Work required | Each record is to be given again without alteration.
--- Record extracts Enclosed Below ---
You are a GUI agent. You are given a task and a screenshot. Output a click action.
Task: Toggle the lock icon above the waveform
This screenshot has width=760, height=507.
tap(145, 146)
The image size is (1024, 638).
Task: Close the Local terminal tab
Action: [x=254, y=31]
--- End of Enclosed Record extracts ---
Task solution |
You are a GUI agent. You are given a task and a screenshot. Output a click action.
Task: Toggle the lock icon above the waveform
This screenshot has width=760, height=507.
tap(145, 146)
The image size is (1024, 638).
Task: Close the Local terminal tab
Action: [x=254, y=31]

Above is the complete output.